→ **Description of the task**: Extend the forum thread on parallel transport below, starting after the last sentence shown.

# I Understanding parallel transfer

Tags:
1. Apr 19, 2017

### joneall

I've read Collier's book on General Relativity and consulted parts of Schutz, Hartle and Carroll. In the terms they use, i have yet to gain anything resembling an intuitive understanding of parallel transport.

In fact, it seems to me it is usually presented backwards, saying that the geodesic is the path where the covariant derivative of the tangent vector to the path is zero. This is true, but it seems to me simpler to say that the geodesic is chosen parallel to the tangent vector whose covariant derivative is zero.

Let me explain in really simple terms. I was trying to visualize it as I walked my dog thru the local park this morning. The park is on a gentle slope with hillocks here and there, so that it is a nice 2-D manifold with a tangent space at each point. The path starts out on level ground and is so just a straight line in the direction of my destination, a point at the top of the slope where there is a gate. So the tangent vector to the path parallel transports, i.e., it remains constant, its derivative, zero.

Now I reach a spot where there is a hillock nearby, ahead on the left. Suddenly, I am not in flat space any more and I must take that into account. What do I do?

I first adjust my tangent space to the terrain, so it is a plane tilted slightly with respect to the preceding one, meaning the coordinate basis has changed. I then pick the vector in the space which is approximately parallel to the preceding one and whose covariant derivative is zero. And I make my path tangent to that vector, i.e., I adopt that vector as the new tangent vector to my path, effectively choosing the path.

I then advance a distance dx and start over at the beginning of the last paragraph.

Is this reasonable or have I entirely missed something -- hopefully simpler?

I have seen another (closed) discussion on this topic which says a number of things which mean nothing to me:

"Parallel transport just keeps the vector at the same angle it started, irrespective of the worldline that's transporting it" OK, parallel with respect to what?

"...parallel transport is defined with respect to the connection...?" I did not realize a connection was a set of coordinates. I thought it was a function of derivatives of the metric, commonly known as a connection coefficient or Christoffel symbol.

I guess my questions indicate the degree of my confusion. I need some intuitive understanding of this. It is not adequate to me to say that covariant derivate = zero defines parallel transfer.

Sorry for the confusion and thanks in advance for any help.

2. Apr 19, 2017

### Orodruin

Staff Emeritus
There is no need to have a metric in order to define a connection. The connection is defined by the connection coefficients. However, if there is a metric, there is a unique torsion free affine connection that is metric compatible - the Levi-Civita connection.

Why not? It is how parallel transport is defined. A vector field $X$ is parallel along a curve if $\nabla_{\dot\gamma} X = 0$ along that curve (where $\dot\gamma$ is the tangent vector of the curve).

In heuristic terms, it tells you that the vector $X$ "does not change" along the curve. What "does not change" means is defined by the affine connection.

3. Apr 19, 2017

### pervect

Staff Emeritus
Here is how I look at parallel transport.

One way that's very useful of defining a straight line is to say that you walk in the same direction. I believe you use the concept yourself in your example - I'll stick with your analogy of "walking". But, on a curved manifold, there's a unique tangent space at every point, as you also mentioned. So, to be able to walk in the same direction,you implicitly define a map from one tanget space to another, that maps a vector pointing in the direction you are moving from one tangent space to the next as you walk along the path.

[Lines on where targets appear]

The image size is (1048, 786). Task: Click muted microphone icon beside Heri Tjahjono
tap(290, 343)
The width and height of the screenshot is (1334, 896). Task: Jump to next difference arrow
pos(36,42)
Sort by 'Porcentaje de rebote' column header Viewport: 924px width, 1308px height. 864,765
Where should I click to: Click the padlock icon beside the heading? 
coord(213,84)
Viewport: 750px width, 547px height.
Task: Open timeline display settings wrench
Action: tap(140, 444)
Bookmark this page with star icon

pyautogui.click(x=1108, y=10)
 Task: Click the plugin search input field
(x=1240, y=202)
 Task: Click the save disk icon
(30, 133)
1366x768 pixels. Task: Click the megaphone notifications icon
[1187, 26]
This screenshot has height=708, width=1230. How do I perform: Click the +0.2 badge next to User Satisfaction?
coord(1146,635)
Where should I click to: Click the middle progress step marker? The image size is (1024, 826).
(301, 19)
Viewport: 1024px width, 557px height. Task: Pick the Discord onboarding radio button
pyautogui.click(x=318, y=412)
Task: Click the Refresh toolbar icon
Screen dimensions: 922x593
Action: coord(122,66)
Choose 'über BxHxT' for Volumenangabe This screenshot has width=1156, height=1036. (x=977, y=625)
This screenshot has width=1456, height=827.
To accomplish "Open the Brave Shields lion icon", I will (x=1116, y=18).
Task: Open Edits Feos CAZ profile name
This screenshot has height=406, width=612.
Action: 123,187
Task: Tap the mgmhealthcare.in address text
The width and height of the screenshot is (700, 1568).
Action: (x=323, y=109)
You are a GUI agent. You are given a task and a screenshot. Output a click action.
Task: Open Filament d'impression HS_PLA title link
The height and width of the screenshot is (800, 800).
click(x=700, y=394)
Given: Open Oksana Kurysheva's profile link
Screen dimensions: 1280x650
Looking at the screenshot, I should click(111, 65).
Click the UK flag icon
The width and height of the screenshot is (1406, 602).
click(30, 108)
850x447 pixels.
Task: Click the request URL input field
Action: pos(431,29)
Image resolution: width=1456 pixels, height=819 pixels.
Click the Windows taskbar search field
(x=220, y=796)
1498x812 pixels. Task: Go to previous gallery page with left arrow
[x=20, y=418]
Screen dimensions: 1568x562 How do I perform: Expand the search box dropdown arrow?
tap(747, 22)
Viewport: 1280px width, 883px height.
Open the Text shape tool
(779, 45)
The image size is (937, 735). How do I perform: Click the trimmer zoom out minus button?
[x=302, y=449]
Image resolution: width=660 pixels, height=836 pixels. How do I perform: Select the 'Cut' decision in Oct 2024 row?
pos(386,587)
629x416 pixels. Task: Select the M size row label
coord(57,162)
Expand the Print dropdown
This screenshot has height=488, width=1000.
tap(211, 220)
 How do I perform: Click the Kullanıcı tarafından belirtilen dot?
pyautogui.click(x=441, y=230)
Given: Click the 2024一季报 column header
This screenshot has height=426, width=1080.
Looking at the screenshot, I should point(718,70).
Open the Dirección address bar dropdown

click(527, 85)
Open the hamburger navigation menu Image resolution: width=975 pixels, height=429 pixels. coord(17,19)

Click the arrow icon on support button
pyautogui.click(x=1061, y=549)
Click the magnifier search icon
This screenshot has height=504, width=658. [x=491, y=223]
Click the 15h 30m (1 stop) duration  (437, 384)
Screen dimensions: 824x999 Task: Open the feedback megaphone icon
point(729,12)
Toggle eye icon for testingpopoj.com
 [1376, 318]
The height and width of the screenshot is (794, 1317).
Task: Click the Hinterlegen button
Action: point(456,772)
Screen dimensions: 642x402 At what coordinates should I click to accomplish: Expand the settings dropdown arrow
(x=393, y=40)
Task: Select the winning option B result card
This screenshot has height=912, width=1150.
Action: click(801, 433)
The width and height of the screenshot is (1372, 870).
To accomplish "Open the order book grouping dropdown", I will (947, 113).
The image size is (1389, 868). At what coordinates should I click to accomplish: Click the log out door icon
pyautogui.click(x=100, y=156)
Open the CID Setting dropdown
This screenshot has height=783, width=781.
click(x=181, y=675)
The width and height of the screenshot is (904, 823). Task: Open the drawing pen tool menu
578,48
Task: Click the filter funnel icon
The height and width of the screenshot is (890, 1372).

→ **Task output**:
We say that a geodesic parallel transports itself.

If one has any definition of a straight line, one defines this map, a map from a vector in one tangent space to another, for a vector pointing in the direction one is moving - walking, in your park example.. This is just a logical consequence of having any well defined notion of what a straight line is.

Parallel transport is a bit more involved. Walking in a straight line means that you can carry a vector that points along your path of travel along with you. But parallel transport is a more powerful generalization - it says you can transport ANY vector, even one that's not pointing in the direction you're walking in, along with you. So if you're holding a spear pointing to your right, you can parallel transport that spear as you walk along, and it points in the "same direction" as you walk.

Up to now, it's all been very general, but for the purposes of physics we are often less general than the bare minimum of what is logically required to be self-consistent.. Instead of using any possible logical definition of a straight line, we insist that a straight line is the shortest distance between two nearby points - or to be more precise, a path that extremizes distance. A bit more on this distinction later.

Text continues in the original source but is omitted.